Brasilien wurde auf einer Fahrt nach Ostindien zufällig von Pedro Alvarez Cabral entdeckt, der, von der Meeresströmung des Atlantischen Ozeans nach Westen getragen, die Küste erblickte und 25. April im Hafen Porto Seguro landete. Cabral nahm es für den König von Portugal feierlich in Besitz und nannte es Ilha da vera Cruz (»Insel vom wahren Kreuz«); den Namen Brasilien erhielt es elf Jahre später von dem roten Farbholz Caesalpina brasiliensis oder Pao do Brazil, d. h. Holz der glühenden Kohle, das man daselbst in Menge fand.
Eine Untersuchung des Landes nahm im Auftrag König Emanuels 1501-1502 Amerigo Vespucci vor und fuhr die Küste bis in die Gegend des La Plata-Stroms entlang; doch schickte man anfangs bloß Verbrecher und von der Inquisition Verurteilte nach Brasilien, welche Papageien und Farbhölzer einsammeln mußten. Im J. 1548 verbannte man die Juden dahin. Erst unter Johann III., dem Brasilien von dem Papst förmlich zugesprochen wurde, erhielt es 1531 eine Art administrativer Organisation auf Grund des Lehnssystems. So ließen sich mehrere sogen. Capitanos daselbst nieder; einer davon war Alfonso de Souza, von welchem das Land Rio de Janeiro den Namen erhielt.
Doch kam Brasilien bei der aus verschiedenartigen Elementen gemischten Bevölkerung, bei den fortdauernden Kämpfen gegen die Eingebornen und besonders wegen der Unbotmäßigkeit der Capitanos zu keiner Ruhe und Ordnung, bis im Auftrag König Johanns III. der Gouverneur Thomas de Souza dem Land eine bessere Organisation gab. Er erbaute 1549 die Stadt Bahia, brachte Jesuiten mit, welche die Eingebornen zivilisierten, und bewirkte überhaupt Einheit des Regiments. Im J. 1553 erhielt Brasilien seinen ersten Bischof.

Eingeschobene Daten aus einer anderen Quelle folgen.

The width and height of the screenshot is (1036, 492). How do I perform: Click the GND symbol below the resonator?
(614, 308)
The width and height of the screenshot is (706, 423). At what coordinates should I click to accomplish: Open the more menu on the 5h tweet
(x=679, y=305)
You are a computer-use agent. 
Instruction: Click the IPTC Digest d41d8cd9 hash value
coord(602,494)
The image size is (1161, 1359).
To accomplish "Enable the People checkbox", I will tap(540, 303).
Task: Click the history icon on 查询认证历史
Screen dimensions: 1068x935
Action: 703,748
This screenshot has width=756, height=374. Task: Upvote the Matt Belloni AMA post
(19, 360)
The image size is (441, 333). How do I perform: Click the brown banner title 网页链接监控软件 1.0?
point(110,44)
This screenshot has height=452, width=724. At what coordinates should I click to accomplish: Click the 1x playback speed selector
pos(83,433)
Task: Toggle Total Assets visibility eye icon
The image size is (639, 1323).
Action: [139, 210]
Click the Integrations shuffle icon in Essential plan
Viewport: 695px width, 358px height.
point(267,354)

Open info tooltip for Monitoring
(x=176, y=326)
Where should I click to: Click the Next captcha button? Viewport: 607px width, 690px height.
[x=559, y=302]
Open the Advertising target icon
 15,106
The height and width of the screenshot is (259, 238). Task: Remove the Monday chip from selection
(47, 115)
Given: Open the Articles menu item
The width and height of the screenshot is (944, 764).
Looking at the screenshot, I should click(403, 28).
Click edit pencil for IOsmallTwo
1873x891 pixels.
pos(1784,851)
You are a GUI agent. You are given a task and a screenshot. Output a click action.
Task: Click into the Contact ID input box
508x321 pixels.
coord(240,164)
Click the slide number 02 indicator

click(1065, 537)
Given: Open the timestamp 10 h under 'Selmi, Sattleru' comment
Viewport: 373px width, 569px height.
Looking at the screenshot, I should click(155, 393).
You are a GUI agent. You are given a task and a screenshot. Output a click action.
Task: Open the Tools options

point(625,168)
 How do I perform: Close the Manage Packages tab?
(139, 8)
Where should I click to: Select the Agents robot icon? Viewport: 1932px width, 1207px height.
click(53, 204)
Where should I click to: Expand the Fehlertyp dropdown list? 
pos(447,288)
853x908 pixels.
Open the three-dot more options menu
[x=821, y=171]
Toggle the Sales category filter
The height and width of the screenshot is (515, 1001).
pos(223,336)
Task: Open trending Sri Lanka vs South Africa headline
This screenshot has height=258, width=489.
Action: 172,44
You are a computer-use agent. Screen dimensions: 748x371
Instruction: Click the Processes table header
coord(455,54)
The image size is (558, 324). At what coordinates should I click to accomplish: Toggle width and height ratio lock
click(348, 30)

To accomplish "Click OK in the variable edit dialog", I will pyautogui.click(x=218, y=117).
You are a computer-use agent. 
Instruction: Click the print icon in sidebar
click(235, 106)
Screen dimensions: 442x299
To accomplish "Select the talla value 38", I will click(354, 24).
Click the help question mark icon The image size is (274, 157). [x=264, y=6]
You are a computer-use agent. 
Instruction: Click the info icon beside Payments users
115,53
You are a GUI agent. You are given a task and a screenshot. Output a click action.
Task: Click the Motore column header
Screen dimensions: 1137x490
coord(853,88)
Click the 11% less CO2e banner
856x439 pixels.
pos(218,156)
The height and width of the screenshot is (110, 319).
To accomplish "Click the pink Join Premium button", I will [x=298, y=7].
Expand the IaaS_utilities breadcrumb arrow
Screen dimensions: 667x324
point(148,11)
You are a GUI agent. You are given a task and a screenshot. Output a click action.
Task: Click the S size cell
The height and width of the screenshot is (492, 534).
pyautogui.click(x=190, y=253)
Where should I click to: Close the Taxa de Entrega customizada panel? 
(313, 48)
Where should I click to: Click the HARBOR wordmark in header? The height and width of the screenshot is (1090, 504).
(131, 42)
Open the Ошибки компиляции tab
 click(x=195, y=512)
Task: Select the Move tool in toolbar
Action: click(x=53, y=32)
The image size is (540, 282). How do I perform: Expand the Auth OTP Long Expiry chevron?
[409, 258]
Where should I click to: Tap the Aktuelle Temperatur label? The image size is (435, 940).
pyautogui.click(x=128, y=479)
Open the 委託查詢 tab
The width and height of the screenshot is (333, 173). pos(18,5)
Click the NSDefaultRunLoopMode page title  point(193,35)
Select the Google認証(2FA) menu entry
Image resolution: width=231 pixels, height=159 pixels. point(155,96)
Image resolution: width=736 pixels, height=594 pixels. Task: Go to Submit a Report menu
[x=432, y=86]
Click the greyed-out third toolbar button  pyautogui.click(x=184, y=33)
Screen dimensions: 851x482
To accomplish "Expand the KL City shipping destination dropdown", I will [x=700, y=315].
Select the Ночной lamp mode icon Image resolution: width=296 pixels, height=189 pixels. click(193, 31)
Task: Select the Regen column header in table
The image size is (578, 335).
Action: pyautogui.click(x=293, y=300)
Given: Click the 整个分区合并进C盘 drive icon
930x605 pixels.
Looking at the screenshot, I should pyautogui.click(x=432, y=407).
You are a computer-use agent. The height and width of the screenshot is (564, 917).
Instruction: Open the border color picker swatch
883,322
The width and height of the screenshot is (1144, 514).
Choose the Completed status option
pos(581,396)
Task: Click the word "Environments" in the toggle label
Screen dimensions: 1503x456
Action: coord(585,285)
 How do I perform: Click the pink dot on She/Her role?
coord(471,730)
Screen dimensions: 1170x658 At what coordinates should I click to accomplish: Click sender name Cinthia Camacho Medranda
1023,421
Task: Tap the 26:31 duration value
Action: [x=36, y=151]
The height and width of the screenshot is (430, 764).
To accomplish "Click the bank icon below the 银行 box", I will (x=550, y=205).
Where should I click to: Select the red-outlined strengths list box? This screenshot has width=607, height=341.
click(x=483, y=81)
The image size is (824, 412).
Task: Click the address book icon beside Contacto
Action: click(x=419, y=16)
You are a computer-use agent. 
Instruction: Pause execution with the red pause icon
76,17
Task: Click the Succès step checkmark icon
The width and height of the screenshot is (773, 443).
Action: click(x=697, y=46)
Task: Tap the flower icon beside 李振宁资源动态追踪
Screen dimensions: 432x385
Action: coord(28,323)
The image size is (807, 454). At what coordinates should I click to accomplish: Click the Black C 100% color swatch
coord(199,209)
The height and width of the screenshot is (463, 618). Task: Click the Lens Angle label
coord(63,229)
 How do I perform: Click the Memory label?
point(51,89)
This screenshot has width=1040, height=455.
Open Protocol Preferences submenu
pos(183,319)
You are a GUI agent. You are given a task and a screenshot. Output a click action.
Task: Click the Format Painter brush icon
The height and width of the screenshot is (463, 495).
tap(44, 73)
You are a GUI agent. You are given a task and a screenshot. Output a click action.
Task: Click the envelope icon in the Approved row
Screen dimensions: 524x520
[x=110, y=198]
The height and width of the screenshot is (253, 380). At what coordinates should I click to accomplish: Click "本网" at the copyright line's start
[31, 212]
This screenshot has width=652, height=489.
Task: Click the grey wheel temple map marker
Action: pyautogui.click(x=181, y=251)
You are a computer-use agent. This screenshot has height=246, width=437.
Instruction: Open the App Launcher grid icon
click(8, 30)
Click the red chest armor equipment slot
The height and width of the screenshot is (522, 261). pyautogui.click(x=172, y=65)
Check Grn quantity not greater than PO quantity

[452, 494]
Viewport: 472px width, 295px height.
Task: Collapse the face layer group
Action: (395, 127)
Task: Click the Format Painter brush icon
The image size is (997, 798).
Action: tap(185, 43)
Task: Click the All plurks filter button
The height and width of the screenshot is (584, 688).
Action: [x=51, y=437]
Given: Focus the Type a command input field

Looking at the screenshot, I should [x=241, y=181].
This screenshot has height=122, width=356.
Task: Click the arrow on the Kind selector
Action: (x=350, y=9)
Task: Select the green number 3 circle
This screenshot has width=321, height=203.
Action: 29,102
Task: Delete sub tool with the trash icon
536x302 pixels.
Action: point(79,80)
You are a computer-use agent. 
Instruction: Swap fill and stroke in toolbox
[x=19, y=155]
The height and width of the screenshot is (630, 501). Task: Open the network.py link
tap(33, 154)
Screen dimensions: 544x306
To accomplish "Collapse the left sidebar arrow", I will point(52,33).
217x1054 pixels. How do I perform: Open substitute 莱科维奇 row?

Als aber Portugal (1580) unter spanische Hoheit kam und nun die Feinde Spaniens auch die portugiesischen Kolonien feindlich behandelten, fielen nacheinander Engländer, Franzosen und Holländer über das hilflose Land her. Die holländische Westindische Kompanie bemächtigte sich 1624 der Stadt Bahia und behauptete sich namentlich unter dem Statthalter Moritz von Nassau, welcher auch für die materielle und geistige Hebung des Landes sehr wohlthätig wirkte, im Besitz eines großen Teils des Landes.
Da aber seine Nachfolger weniger Geschick zeigten, so entstand (obgleich das wieder auf den portugiesischen Thron gekommene Haus Braganza den Besitz der Holländer 1640 anerkannt hatte) 1645 eine von England und Portugal aus angestiftete Empörung der Plantagenbesitzer, welche nach dem Sieg des tapfern brasilischen Helden Vieira bei Guararabi 1648 mit der Vertreibung der Holländer endete. Pernambuco, die letzte holländische Besitzung, wurde von den Brasiliern genommen, und 1661 trat Holland ganz Brasilien gegen eine Summe von 350,000 Pfd. Sterl. an Portugal ab. Später gründeten französische Hugenotten Ansiedelungen in Brasilien, welche jedoch von den portugiesischen Brasiliern aus Religionshaß vernichtet wurden. Dies hatte einen privaten, aber vom Staat unterstützten Kriegszug der Franzosen unter Duguay-Trouin zur Folge, die 1711 Rio de Janeiro nach einem heftigen Bombardement einnahmen, aber gegen Lösegeld wieder abzogen. Die Entdeckung der Goldminen in Minas Geraës 1696 und der Diamantgruben 1727 erhöhte die Wichtigkeit des Landes. Aber Portugals Aufmerksamkeit war nur darauf gerichtet, in Abhängigkeit zu erhalten und die Gold- und
Diamantgruben auszubeuten; Förderung der geistigen Bildung des Volkes und gute Bewirtschaftung des Landes wurden ganz außer acht gelassen. Man suchte vielmehr den Geist des Volkes niederzuhalten, ordnete hohe Zölle und Abgaben an, beschränkte den Handelsverkehr auf einige Küstenplätze, wies Fremde zurück oder überwachte sie mit Argwohn (so A. v. Humboldt). Öl- und Weinbau waren verpönt, weil deren Produkte das Mutterland lieferte; das im Land vorhandene Salz durfte nicht gewonnen, Fabriken nicht angelegt werden, denn die Portugiesen führten von Fremden erkaufte Fabrik- und Manufakturwaren um hohe Preise ein.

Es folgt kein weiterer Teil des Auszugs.